COULD a new trend be emerging among investors that will see them put more capital into local small firms?
Gervais Williams, managing director of the Liverpool based investment firm MAM Funds, certainly thinks so. He outlined his view, set out in detail in a new book, that investment capital should be re-directed from the bubble markets of China and Eastern Europe to domestic businesses, in the process boosting local growth and employment.
In his recently published, Slow Finance, Why Investment Miles Matter, Mr Williams argues that the investment industry needs to rediscover old fashioned principles that saw investors put their money into small local firms.
He believes we are at a turning point and draws an analogy with trends in the food industry that’s created the slow food movement.
During a talk to MBA students and business people at the University of Liverpool Management School last week, Mr Williams explained: “The food industry has been through the same process of globalisation as the financial world.

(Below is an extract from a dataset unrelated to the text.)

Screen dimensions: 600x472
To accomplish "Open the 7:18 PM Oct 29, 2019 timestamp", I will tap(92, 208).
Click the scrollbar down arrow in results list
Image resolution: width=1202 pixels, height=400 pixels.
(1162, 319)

“Food producers lost sight of their original purpose. They should be there to make nutritious food but they made food that looked good but had a high salt and fat content.
“Now, people take more of an interest in the ingredients and sourcing of their food. They want to find integrity – suppliers local to them that stimulate local employment.
“That period of passivity in the wider population is over. Equally, in the finance industry, people are going to want a greater say about how their assets are allocated.
“The business around the corner may be growing at a more modest rate but may be a bit more sustainable.
“There are so many investment opportunities around us that have effectively been starved of capital in recent years. So much of that capital has gone overseas and taken capital away from small and local firms.”
Mr Williams originally trained as a marine and structural engineer before switching to fund management in 1985, specialising in investing in small quoted companies. He spent most of his career working for Gartmore and has established a strong reputation for investment performance. Earlier this year, he became managing director of MAM Funds, formerly known as Midas Capital Partners. He believes the switch to a smaller operation means he has been released from the inevitable constraints of larger organisations.
Mr Williams argues that tighter credit conditions will mean lower house price growth in the future, forcing investors to return to equities instead. He said: “We have been in a period when credit has grown enormously and the way we invest has been hugely dominated by the appreciation of assets. The average house price has risen five times since 1985. Therefore people have not been so interested in companies.”
He also points to the fact that many people have been prepared to over stretch themselves with debt in order to stake a claim in the housing market. He added: “Over the period of the credit boom, many may have thought the more imprudent the better.
“It’s been a credit boom of such duration and magnitude that we have many investors who have not known anything else. They think it is normal asset price inflation, but in the real world it is not normal.”
Whether food industry trends transfer to investment remains to be seen. For that to happen, investors would have to accept lower returns.